Sunday, September 18, 2011
Brian climbing Flash Flood on Haystack
Deep Lake with Temple in background
This summer has been a little crazy and my time for climbing has been close to zero. My focus has been more on work and competing in skiing which has been very rewarding and fun. I have not been able to get into the mountains and climb as much as I would have liked. My boyfriend Brian and I always try to get into the wind rivers once a year so this past weekend we saw good weather and decided to go for it! The Winds are the mountains that I grew up in because my family manages the Big Sandy Ranch at the base of the Winds and they really were the only mountains I knew until I was 19 and started exploring the Tetons. I never climbed in the Winds until about 6 years ago and it was like a dream come true because I had always looked at the Cirque and the Deep Lake area and wondered what it would be like. We decided to go to the Deep Lake area and had a route on Haystack planned and Lost Temple Spire.

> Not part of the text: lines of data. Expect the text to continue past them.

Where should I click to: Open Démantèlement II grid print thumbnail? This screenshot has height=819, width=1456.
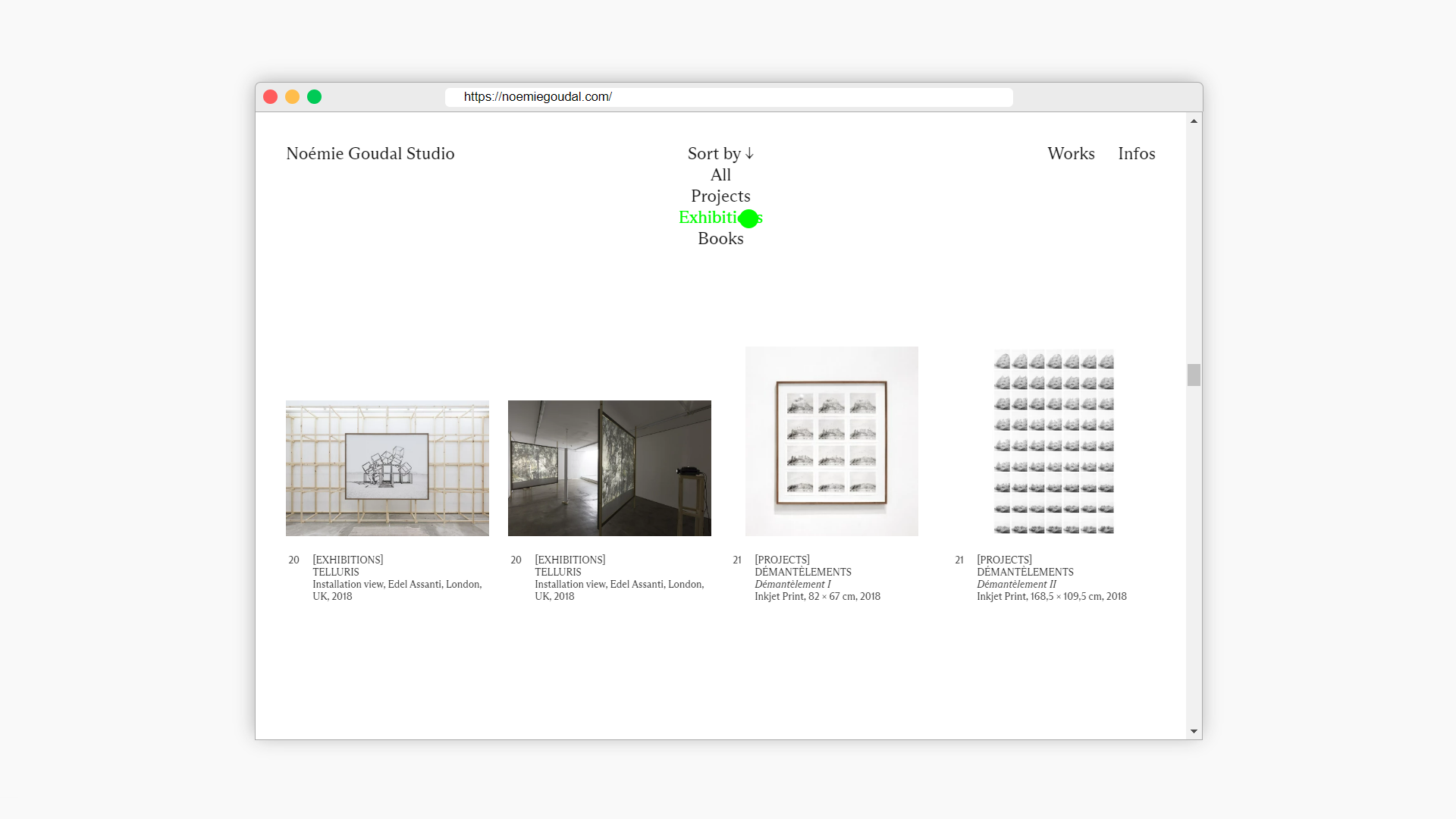point(1053,441)
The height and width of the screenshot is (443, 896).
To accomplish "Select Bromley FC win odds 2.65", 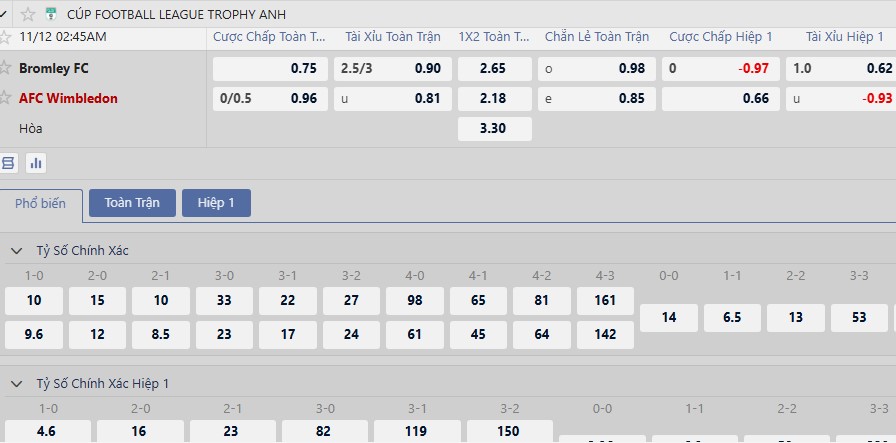I will (x=494, y=69).
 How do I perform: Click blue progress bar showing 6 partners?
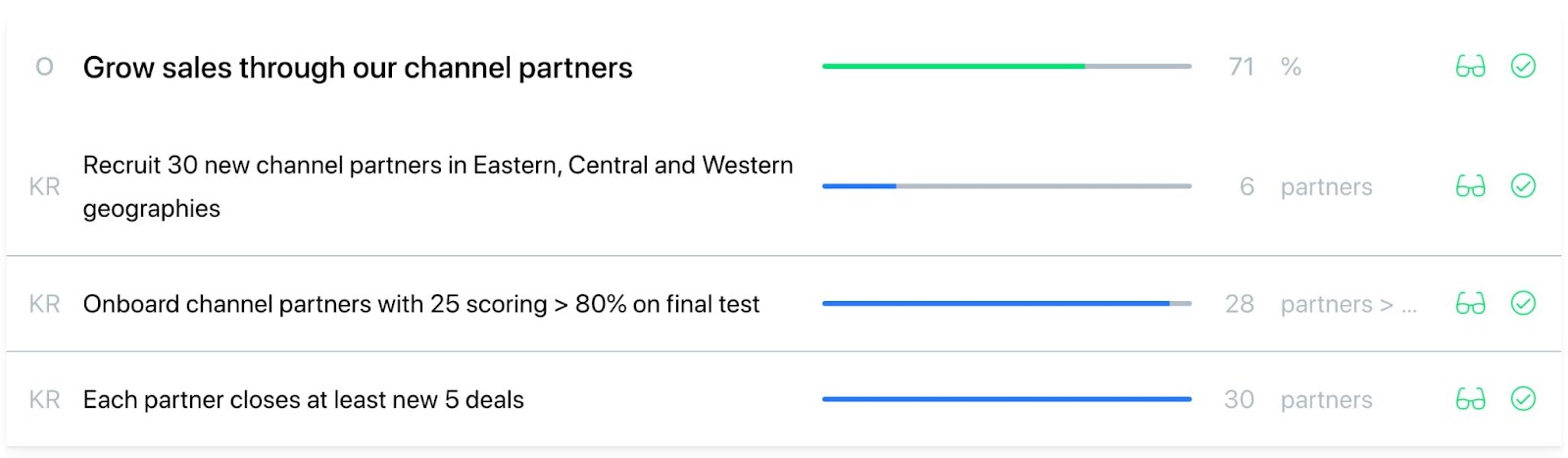tap(1006, 186)
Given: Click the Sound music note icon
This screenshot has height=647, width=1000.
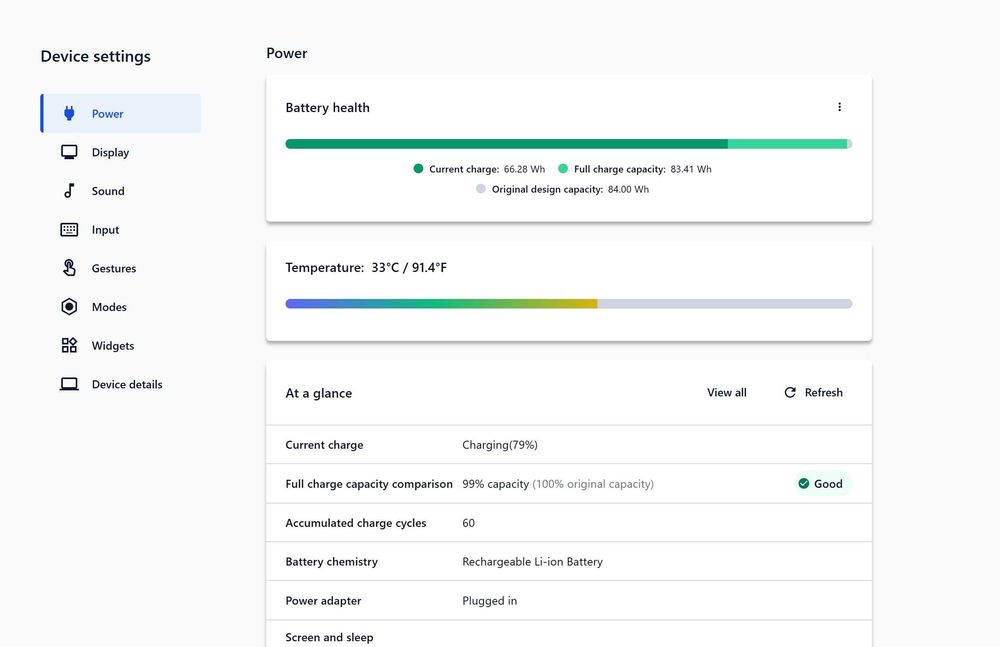Looking at the screenshot, I should coord(69,191).
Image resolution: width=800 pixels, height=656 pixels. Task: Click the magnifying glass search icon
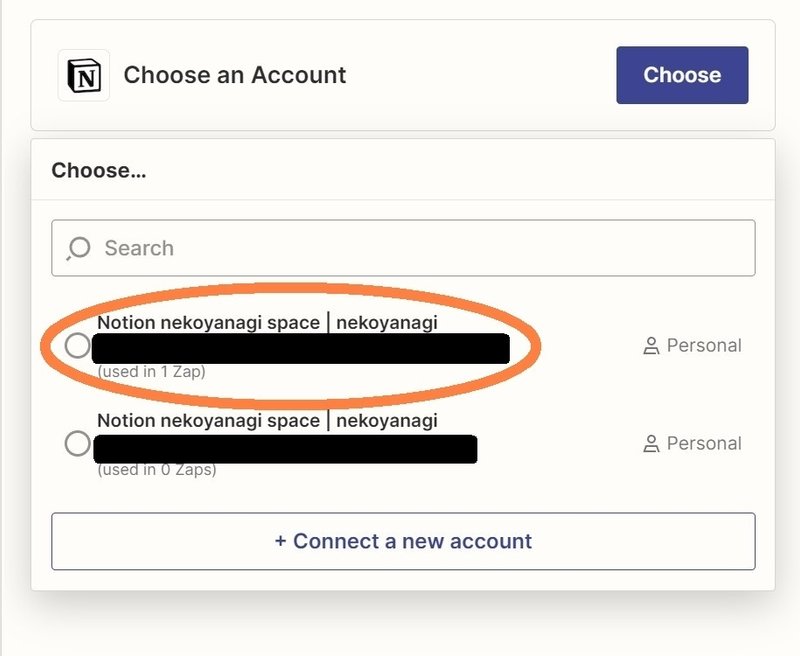point(78,248)
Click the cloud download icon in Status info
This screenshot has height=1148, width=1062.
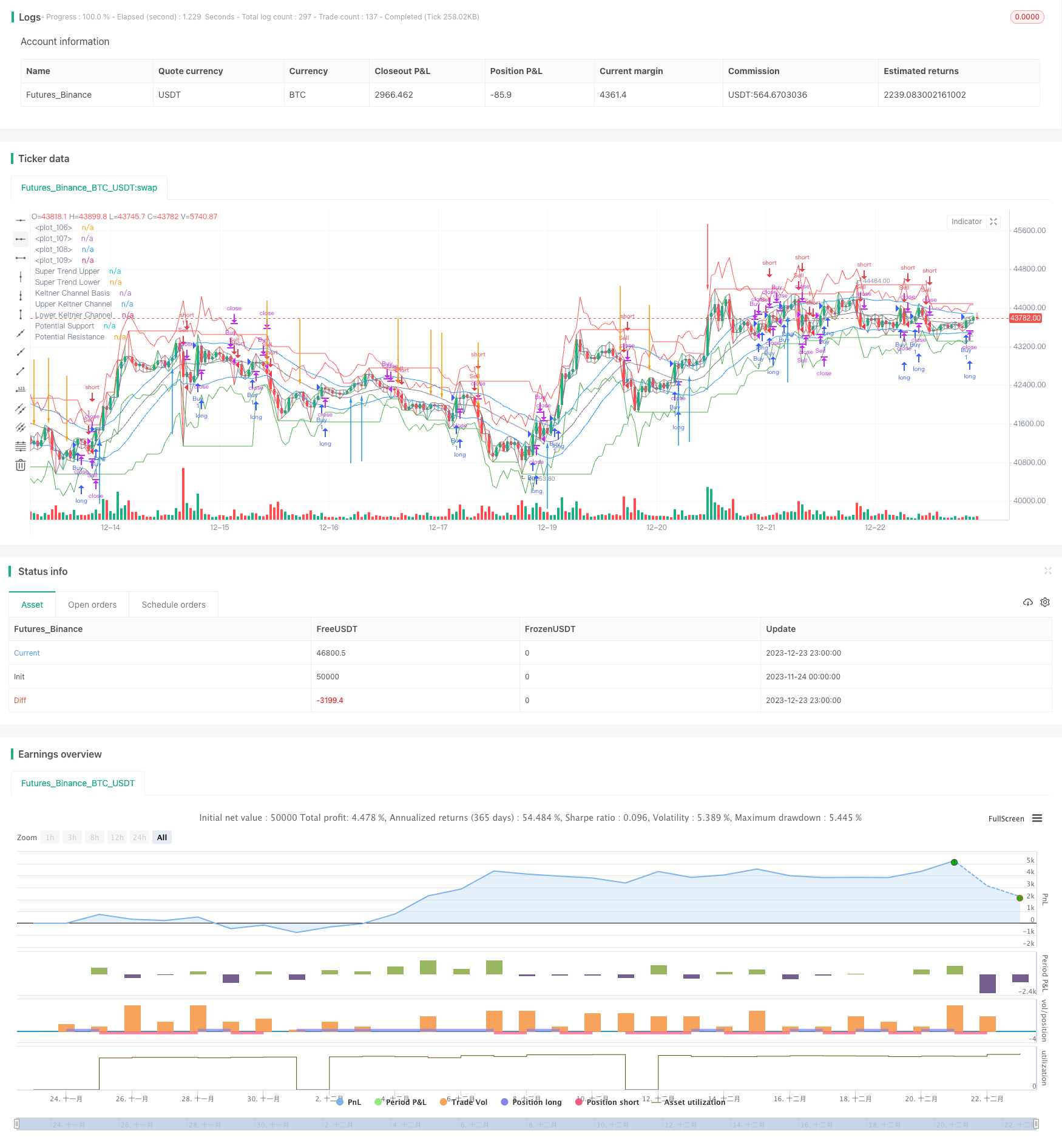coord(1027,602)
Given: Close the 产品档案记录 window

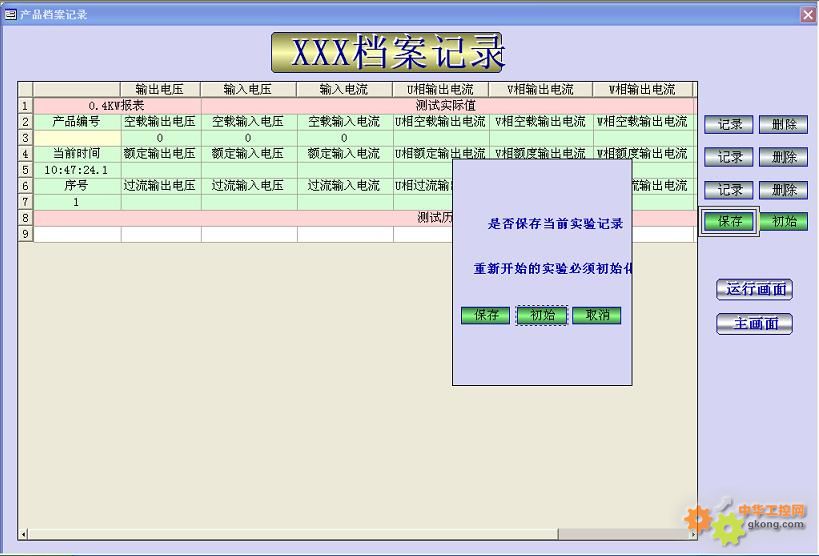Looking at the screenshot, I should coord(808,14).
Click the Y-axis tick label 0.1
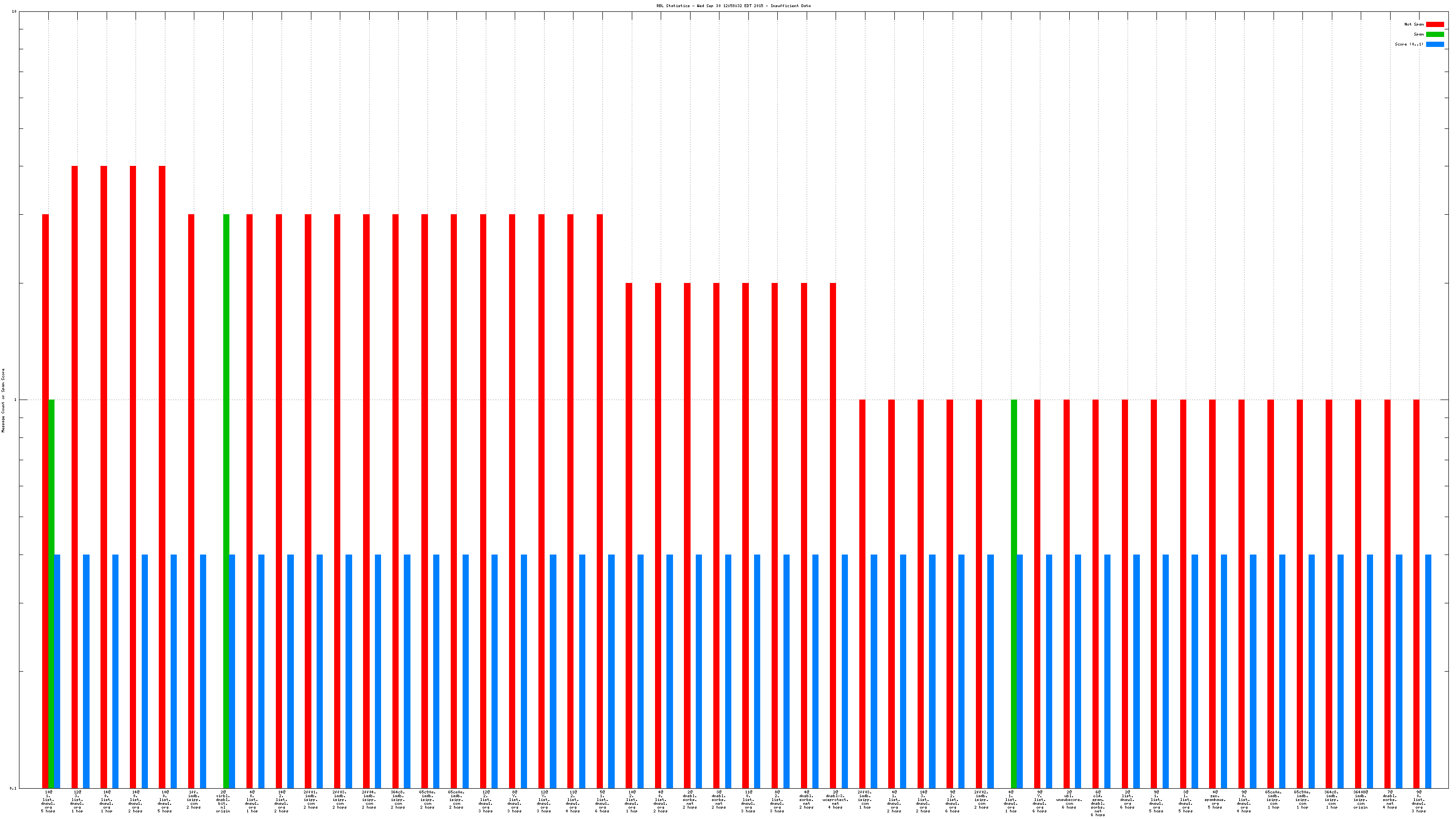The width and height of the screenshot is (1456, 819). [13, 788]
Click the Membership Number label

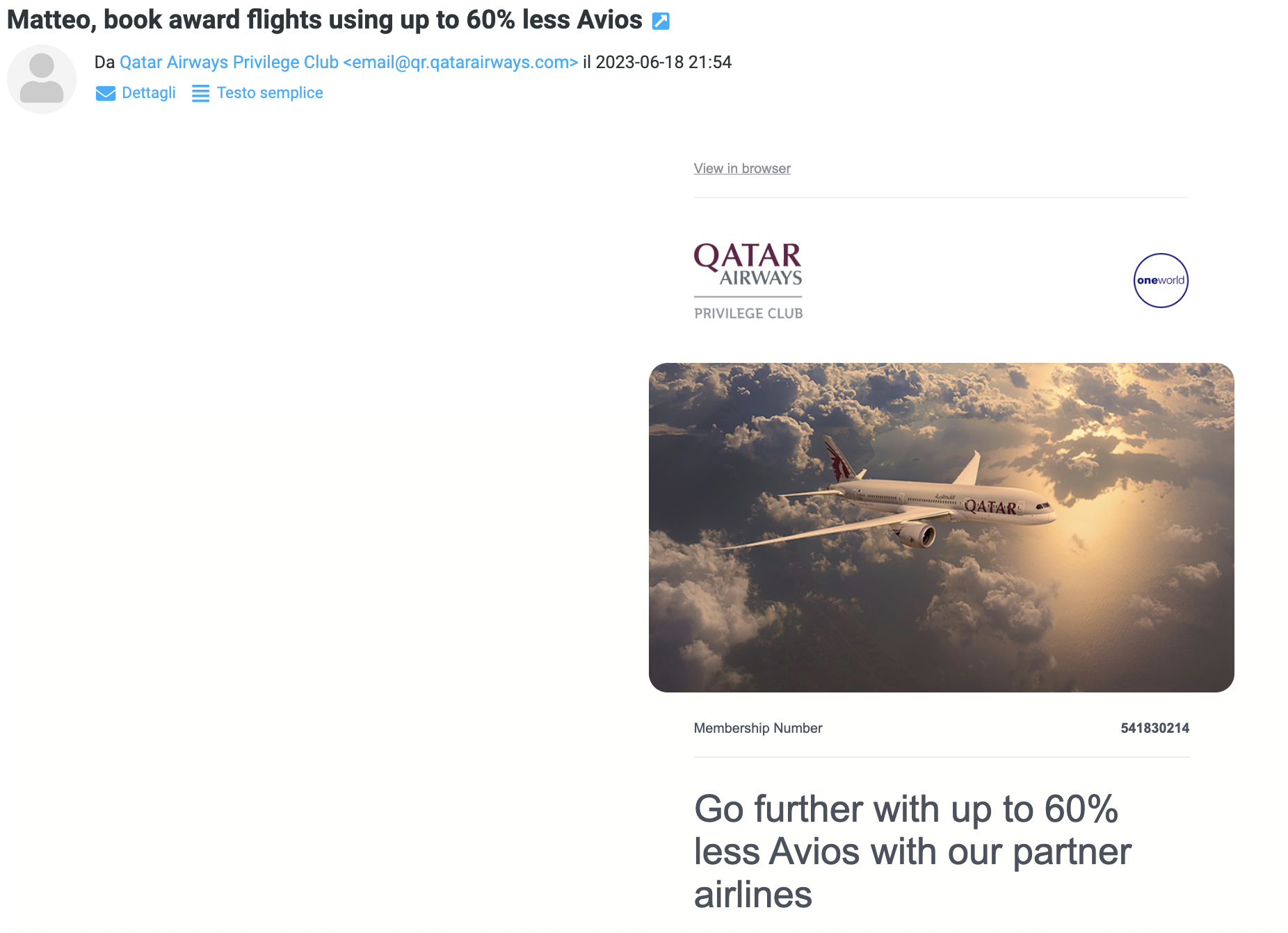click(x=758, y=728)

We camped at Clear Lake and the weather could not have been better, no bugs and perfect temps which is hard to come by in the Winds.
Lost Temple Spire 2nd pitch
Climbing has always been my nemesis, no matter how long I climb it never gets any easier and I do not see myself getting any better. Also a majority of the time it is type 2 fun, which means I love it afterwards, but during I feel that my nerves are all over the place. But for some reason I keep going back for more and look forward to the long days in the mountains. I am still not comfortable leading trad and I am okay with that being a professional follower has been great. ( ha ha) I get to climb some fun routes! The first route we climbed was on Haystack, we originally wanted to climb Major Diehedral, but did not have enough time so we decided to climb Flash Flood to the North Face. This was a 10 pitch route total, with some challenging climbing, but really fun and we topped out on Haystack at 7 pm as the sun was setting over the mountains and valley. The next day we decided to do Lost Temple Spire, which was about a 2 hour approach from camp and harder climbing. It was beautiful route, but a little above my climbing abilit for how much I had been climbing this summer. I get so frustrated when I feel that I have improved climbing, but then each year I feel like I am starting over. Maybe this is partly why I love it, always a challenge and nothing compares to being on a beautiful mountain or wall! What an amazing trip and I can't wait to climb again even if Lost Temple Spire got the best of me!!